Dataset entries

########################################

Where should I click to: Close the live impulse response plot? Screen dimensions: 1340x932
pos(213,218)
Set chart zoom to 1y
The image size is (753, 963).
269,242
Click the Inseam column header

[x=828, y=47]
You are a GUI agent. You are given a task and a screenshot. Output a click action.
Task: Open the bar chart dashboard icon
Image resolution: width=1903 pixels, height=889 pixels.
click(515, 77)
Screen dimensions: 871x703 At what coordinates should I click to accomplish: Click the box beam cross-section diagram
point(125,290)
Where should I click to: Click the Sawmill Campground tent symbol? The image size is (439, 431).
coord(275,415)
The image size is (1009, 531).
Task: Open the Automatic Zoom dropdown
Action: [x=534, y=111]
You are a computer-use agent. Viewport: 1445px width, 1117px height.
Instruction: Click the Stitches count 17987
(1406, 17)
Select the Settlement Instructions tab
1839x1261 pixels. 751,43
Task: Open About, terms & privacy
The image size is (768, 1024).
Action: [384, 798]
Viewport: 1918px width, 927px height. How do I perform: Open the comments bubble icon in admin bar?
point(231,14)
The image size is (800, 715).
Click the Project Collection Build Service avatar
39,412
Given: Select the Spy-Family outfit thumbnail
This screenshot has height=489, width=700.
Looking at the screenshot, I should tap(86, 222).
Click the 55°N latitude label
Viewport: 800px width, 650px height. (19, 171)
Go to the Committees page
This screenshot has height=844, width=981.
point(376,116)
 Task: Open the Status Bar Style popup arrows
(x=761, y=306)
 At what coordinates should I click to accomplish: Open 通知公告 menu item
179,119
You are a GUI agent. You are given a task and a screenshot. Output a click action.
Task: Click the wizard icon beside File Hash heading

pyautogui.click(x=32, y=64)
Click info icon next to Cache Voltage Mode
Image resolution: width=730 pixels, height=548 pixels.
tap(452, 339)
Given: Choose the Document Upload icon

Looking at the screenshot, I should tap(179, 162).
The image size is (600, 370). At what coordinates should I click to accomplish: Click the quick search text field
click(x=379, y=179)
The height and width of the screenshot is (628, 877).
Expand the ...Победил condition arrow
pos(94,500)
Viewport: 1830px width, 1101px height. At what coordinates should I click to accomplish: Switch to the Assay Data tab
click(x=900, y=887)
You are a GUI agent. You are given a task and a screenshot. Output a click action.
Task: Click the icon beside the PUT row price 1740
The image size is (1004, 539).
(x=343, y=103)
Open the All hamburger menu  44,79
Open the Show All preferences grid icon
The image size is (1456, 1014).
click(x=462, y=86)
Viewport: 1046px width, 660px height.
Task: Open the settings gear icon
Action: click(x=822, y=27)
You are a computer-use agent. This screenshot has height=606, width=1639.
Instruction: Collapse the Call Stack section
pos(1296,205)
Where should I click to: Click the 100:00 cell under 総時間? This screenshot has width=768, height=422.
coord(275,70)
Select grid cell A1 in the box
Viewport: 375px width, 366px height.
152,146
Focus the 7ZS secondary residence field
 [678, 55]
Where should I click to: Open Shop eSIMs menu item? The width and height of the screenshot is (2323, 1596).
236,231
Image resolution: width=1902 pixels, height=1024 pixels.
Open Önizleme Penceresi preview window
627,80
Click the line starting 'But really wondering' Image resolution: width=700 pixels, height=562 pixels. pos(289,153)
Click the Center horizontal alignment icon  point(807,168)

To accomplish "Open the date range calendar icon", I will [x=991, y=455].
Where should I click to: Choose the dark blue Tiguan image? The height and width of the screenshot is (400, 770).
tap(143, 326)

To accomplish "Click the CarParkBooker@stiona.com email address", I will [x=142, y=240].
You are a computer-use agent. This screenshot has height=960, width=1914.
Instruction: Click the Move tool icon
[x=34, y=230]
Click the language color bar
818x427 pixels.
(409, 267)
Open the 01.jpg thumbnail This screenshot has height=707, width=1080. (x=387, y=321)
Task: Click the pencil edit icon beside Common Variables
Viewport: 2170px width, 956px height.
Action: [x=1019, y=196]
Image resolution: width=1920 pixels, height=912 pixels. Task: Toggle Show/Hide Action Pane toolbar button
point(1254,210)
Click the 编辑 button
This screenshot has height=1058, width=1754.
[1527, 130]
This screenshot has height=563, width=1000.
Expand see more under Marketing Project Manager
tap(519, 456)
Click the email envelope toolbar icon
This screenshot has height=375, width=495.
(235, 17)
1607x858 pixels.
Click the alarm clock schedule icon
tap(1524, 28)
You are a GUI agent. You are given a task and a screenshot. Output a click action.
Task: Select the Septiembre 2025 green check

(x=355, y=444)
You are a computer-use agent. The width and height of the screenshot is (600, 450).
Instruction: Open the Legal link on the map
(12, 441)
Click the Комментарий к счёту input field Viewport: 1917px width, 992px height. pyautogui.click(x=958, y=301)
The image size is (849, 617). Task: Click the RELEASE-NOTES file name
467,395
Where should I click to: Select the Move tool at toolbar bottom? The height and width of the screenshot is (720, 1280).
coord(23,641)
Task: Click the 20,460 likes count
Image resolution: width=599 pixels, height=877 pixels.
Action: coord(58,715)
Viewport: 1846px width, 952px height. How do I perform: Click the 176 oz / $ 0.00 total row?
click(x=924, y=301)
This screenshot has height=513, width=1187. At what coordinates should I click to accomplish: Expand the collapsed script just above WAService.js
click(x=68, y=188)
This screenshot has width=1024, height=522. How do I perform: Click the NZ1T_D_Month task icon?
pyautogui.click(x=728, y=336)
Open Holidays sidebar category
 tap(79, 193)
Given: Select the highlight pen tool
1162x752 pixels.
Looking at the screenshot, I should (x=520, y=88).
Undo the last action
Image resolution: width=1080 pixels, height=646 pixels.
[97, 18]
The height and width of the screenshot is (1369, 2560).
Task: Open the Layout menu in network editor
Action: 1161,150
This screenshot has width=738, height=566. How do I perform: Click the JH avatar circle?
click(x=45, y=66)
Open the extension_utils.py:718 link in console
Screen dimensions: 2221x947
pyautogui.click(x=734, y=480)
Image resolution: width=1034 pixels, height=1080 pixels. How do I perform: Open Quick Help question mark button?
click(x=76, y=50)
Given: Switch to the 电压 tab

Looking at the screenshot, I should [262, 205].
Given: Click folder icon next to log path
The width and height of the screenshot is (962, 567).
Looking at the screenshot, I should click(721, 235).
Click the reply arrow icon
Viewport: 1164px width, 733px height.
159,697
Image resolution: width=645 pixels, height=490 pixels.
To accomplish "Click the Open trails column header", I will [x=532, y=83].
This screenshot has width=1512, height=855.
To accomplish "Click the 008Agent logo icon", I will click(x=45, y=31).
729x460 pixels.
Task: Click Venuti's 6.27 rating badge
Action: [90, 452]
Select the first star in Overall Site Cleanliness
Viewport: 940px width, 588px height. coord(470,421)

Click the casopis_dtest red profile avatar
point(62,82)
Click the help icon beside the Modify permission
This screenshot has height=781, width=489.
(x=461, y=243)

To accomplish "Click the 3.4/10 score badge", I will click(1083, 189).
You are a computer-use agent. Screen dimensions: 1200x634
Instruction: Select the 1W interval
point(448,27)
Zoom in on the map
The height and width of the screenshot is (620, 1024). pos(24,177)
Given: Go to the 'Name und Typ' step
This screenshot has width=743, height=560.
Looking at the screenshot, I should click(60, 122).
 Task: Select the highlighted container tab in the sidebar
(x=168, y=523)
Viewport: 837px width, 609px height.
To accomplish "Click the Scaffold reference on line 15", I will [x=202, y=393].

########################################

* **Directions**: Retype every line of the data above exactly.

* **Response for this exercise**:
Where should I click to: Close the live impulse response plot? Screen dimensions: 1340x932
pos(213,218)
Set chart zoom to 1y
The image size is (753, 963).
269,242
Click the Inseam column header

[x=828, y=47]
You are a GUI agent. You are given a task and a screenshot. Output a click action.
Task: Open the bar chart dashboard icon
Image resolution: width=1903 pixels, height=889 pixels.
click(515, 77)
Screen dimensions: 871x703 At what coordinates should I click to accomplish: Click the box beam cross-section diagram
point(125,290)
Where should I click to: Click the Sawmill Campground tent symbol? The image size is (439, 431).
coord(275,415)
The image size is (1009, 531).
Task: Open the Automatic Zoom dropdown
Action: [x=534, y=111]
You are a computer-use agent. Viewport: 1445px width, 1117px height.
Instruction: Click the Stitches count 17987
(1406, 17)
Select the Settlement Instructions tab
1839x1261 pixels. 751,43
Task: Open About, terms & privacy
The image size is (768, 1024).
Action: [384, 798]
Viewport: 1918px width, 927px height. How do I perform: Open the comments bubble icon in admin bar?
point(231,14)
The image size is (800, 715).
Click the Project Collection Build Service avatar
39,412
Given: Select the Spy-Family outfit thumbnail
This screenshot has height=489, width=700.
Looking at the screenshot, I should tap(86, 222).
Click the 55°N latitude label
Viewport: 800px width, 650px height. (19, 171)
Go to the Committees page
This screenshot has height=844, width=981.
point(376,116)
 Task: Open the Status Bar Style popup arrows
(x=761, y=306)
 At what coordinates should I click to accomplish: Open 通知公告 menu item
179,119
You are a GUI agent. You are given a task and a screenshot. Output a click action.
Task: Click the wizard icon beside File Hash heading

pyautogui.click(x=32, y=64)
Click info icon next to Cache Voltage Mode
Image resolution: width=730 pixels, height=548 pixels.
tap(452, 339)
Given: Choose the Document Upload icon

Looking at the screenshot, I should tap(179, 162).
The image size is (600, 370). At what coordinates should I click to accomplish: Click the quick search text field
click(x=379, y=179)
The height and width of the screenshot is (628, 877).
Expand the ...Победил condition arrow
pos(94,500)
Viewport: 1830px width, 1101px height. At what coordinates should I click to accomplish: Switch to the Assay Data tab
click(x=900, y=887)
You are a GUI agent. You are given a task and a screenshot. Output a click action.
Task: Click the icon beside the PUT row price 1740
The image size is (1004, 539).
(x=343, y=103)
Open the All hamburger menu  44,79
Open the Show All preferences grid icon
The image size is (1456, 1014).
click(x=462, y=86)
Viewport: 1046px width, 660px height.
Task: Open the settings gear icon
Action: click(x=822, y=27)
You are a computer-use agent. This screenshot has height=606, width=1639.
Instruction: Collapse the Call Stack section
pos(1296,205)
Where should I click to: Click the 100:00 cell under 総時間? This screenshot has width=768, height=422.
coord(275,70)
Select grid cell A1 in the box
Viewport: 375px width, 366px height.
152,146
Focus the 7ZS secondary residence field
 [678, 55]
Where should I click to: Open Shop eSIMs menu item? The width and height of the screenshot is (2323, 1596).
236,231
Image resolution: width=1902 pixels, height=1024 pixels.
Open Önizleme Penceresi preview window
627,80
Click the line starting 'But really wondering' Image resolution: width=700 pixels, height=562 pixels. pos(289,153)
Click the Center horizontal alignment icon  point(807,168)

To accomplish "Open the date range calendar icon", I will [x=991, y=455].
Where should I click to: Choose the dark blue Tiguan image? The height and width of the screenshot is (400, 770).
tap(143, 326)

To accomplish "Click the CarParkBooker@stiona.com email address", I will [x=142, y=240].
You are a computer-use agent. This screenshot has height=960, width=1914.
Instruction: Click the Move tool icon
[x=34, y=230]
Click the language color bar
818x427 pixels.
(409, 267)
Open the 01.jpg thumbnail This screenshot has height=707, width=1080. (x=387, y=321)
Task: Click the pencil edit icon beside Common Variables
Viewport: 2170px width, 956px height.
Action: [x=1019, y=196]
Image resolution: width=1920 pixels, height=912 pixels. Task: Toggle Show/Hide Action Pane toolbar button
point(1254,210)
Click the 编辑 button
This screenshot has height=1058, width=1754.
[1527, 130]
This screenshot has height=563, width=1000.
Expand see more under Marketing Project Manager
tap(519, 456)
Click the email envelope toolbar icon
This screenshot has height=375, width=495.
(235, 17)
1607x858 pixels.
Click the alarm clock schedule icon
tap(1524, 28)
You are a GUI agent. You are given a task and a screenshot. Output a click action.
Task: Select the Septiembre 2025 green check

(x=355, y=444)
You are a computer-use agent. The width and height of the screenshot is (600, 450).
Instruction: Open the Legal link on the map
(12, 441)
Click the Комментарий к счёту input field Viewport: 1917px width, 992px height. pyautogui.click(x=958, y=301)
The image size is (849, 617). Task: Click the RELEASE-NOTES file name
467,395
Where should I click to: Select the Move tool at toolbar bottom? The height and width of the screenshot is (720, 1280).
coord(23,641)
Task: Click the 20,460 likes count
Image resolution: width=599 pixels, height=877 pixels.
Action: coord(58,715)
Viewport: 1846px width, 952px height. How do I perform: Click the 176 oz / $ 0.00 total row?
click(x=924, y=301)
This screenshot has height=513, width=1187. At what coordinates should I click to accomplish: Expand the collapsed script just above WAService.js
click(x=68, y=188)
This screenshot has width=1024, height=522. How do I perform: Click the NZ1T_D_Month task icon?
pyautogui.click(x=728, y=336)
Open Holidays sidebar category
 tap(79, 193)
Given: Select the highlight pen tool
1162x752 pixels.
Looking at the screenshot, I should (x=520, y=88).
Undo the last action
Image resolution: width=1080 pixels, height=646 pixels.
[97, 18]
The height and width of the screenshot is (1369, 2560).
Task: Open the Layout menu in network editor
Action: 1161,150
This screenshot has width=738, height=566. How do I perform: Click the JH avatar circle?
click(x=45, y=66)
Open the extension_utils.py:718 link in console
Screen dimensions: 2221x947
pyautogui.click(x=734, y=480)
Image resolution: width=1034 pixels, height=1080 pixels. How do I perform: Open Quick Help question mark button?
click(x=76, y=50)
Given: Switch to the 电压 tab

Looking at the screenshot, I should [262, 205].
Given: Click folder icon next to log path
The width and height of the screenshot is (962, 567).
Looking at the screenshot, I should click(721, 235).
Click the reply arrow icon
Viewport: 1164px width, 733px height.
159,697
Image resolution: width=645 pixels, height=490 pixels.
To accomplish "Click the Open trails column header", I will [x=532, y=83].
This screenshot has width=1512, height=855.
To accomplish "Click the 008Agent logo icon", I will click(x=45, y=31).
729x460 pixels.
Task: Click Venuti's 6.27 rating badge
Action: [90, 452]
Select the first star in Overall Site Cleanliness
Viewport: 940px width, 588px height. coord(470,421)

Click the casopis_dtest red profile avatar
point(62,82)
Click the help icon beside the Modify permission
This screenshot has height=781, width=489.
(x=461, y=243)

To accomplish "Click the 3.4/10 score badge", I will click(1083, 189).
You are a computer-use agent. Screen dimensions: 1200x634
Instruction: Select the 1W interval
point(448,27)
Zoom in on the map
The height and width of the screenshot is (620, 1024). pos(24,177)
Given: Go to the 'Name und Typ' step
This screenshot has width=743, height=560.
Looking at the screenshot, I should click(60, 122).
 Task: Select the highlighted container tab in the sidebar
(x=168, y=523)
Viewport: 837px width, 609px height.
To accomplish "Click the Scaffold reference on line 15", I will [x=202, y=393].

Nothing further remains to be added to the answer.